Una jornada de oración se transformó en tragedia este viernes, 6 de febrero de 2026. Un atacante suicida detonó una carga explosiva en la entrada de una concurrida mezquita en el barrio de Tarlai, Pakistán, provocando una masacre en un momento en que el templo se encontraba en su máxima capacidad de fieles.
El balance provisional de las autoridades locales es devastador: al menos 30 personas han fallecido y más de 130 han resultado heridas, muchas de ellas en estado crítico, lo que podría elevar la cifra de víctimas mortales en las próximas horas.
También puedes leer: Atentado en Moscú: Herido de gravedad el Teniente General Vladímir Alexéev en un ataque armado
Detalles del ataque: Seguridad bajo fuego en Tarlai
Según los informes preliminares de la policía y fuentes gubernamentales, el atacante intentó ingresar al recinto religioso durante las oraciones del mediodía, las más importantes de la semana para la comunidad musulmana.
La tragedia pudo ser aún mayor de no ser por la intervención de las fuerzas de seguridad apostadas en el ingreso. Se reporta que el atacante se inmoló justo en el momento en que fue interceptado por los agentes en la entrada del templo, evitando que la explosión ocurriera en el centro de la congregación.
«La detonación fue masiva. El sospechoso activó su chaleco explosivo tras ser detenido para una inspección. El impacto afectó tanto a quienes entraban como a los que ya estaban en las primeras filas del recinto«, confirmaron fuentes policiales.
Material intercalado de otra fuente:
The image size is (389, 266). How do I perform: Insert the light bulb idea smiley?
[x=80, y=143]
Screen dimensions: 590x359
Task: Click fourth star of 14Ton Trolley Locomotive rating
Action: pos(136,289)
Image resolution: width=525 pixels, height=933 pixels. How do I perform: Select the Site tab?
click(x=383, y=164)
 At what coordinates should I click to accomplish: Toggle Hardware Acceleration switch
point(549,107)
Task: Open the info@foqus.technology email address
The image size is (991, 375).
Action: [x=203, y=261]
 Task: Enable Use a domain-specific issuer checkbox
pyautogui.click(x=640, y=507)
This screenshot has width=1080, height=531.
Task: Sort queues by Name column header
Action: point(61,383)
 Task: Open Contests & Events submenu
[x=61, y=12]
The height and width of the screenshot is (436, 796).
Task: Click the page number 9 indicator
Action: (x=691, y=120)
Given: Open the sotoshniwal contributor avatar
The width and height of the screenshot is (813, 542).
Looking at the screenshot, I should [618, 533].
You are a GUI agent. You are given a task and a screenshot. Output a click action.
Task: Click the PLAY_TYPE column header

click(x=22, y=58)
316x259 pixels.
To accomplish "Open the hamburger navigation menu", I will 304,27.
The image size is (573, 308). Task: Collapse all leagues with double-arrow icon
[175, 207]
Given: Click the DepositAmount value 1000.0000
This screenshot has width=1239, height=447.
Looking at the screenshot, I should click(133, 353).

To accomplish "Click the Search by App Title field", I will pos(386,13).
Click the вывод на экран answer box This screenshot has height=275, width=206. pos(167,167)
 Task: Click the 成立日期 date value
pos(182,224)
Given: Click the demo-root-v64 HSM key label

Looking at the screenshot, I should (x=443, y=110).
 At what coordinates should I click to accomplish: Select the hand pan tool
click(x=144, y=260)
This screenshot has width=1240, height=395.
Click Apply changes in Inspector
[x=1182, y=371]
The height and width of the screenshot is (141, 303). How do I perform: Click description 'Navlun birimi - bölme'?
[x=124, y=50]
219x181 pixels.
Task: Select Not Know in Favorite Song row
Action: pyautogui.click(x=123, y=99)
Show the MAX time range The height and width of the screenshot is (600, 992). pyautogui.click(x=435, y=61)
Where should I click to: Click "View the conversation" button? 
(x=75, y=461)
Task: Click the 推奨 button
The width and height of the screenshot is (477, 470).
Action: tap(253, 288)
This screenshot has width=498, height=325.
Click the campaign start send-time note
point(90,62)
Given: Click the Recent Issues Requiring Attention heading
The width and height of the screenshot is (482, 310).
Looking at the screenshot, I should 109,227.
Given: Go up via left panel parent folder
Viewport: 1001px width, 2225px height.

Escenas de caos y respuesta hospitalaria
Tras la explosión, la zona de Tarlai se sumergió en el caos. Decenas de heridos, con ropas ensangrentadas y restos de escombros, fueron trasladados de urgencia a los centros médicos más cercanos. Ante la insuficiencia de ambulancias en los primeros minutos, transeúntes y voluntarios utilizaron vehículos particulares, incluso maleteros de automóviles, para evacuar a las víctimas hacia los hospitales de la capital.
El personal médico de la región ha sido declarado en alerta máxima para atender la emergencia, mientras familiares de los fieles se agolpan en las entradas de los hospitales en busca de noticias.
Reacción oficial y contexto de seguridad
El primer ministro pakistaní, Shehbaz Sharif, emitió un comunicado oficial donde «condenó enérgicamente» el acto terrorista. Sharif calificó el ataque como un acto de cobardía contra civiles inocentes y aseguró que las instituciones del Estado no descansarán hasta encontrar a los facilitadores de este crimen.
«Los autores de este atroz ataque serán encontrados y llevados ante la justicia. No permitiremos que el terrorismo debilite la paz de nuestra nación», afirmó el mandatario.
Un escenario de insurgencia creciente
Te puede interesar: El Parlamento de Venezuela acelera el debate para la Ley de Amnistía General
Aunque ningún grupo terrorista ha reivindicado la autoría del atentado hasta el momento, el ataque se produce en un contexto de alta tensión en Pakistán. Las fuerzas de seguridad han intensificado recientemente sus operaciones contra diversos grupos insurgentes que operan en las provincias del sur y del norte, especialmente en las zonas fronterizas con Afganistán.
La actividad de grupos como el Tehreek-e-Taliban Pakistan (TTP) y el Estado Islámico de Khorasan (IS-K) ha mantenido al país en vilo durante los últimos meses, convirtiendo los centros religiosos y las sedes policiales en objetivos frecuentes de su campaña violenta.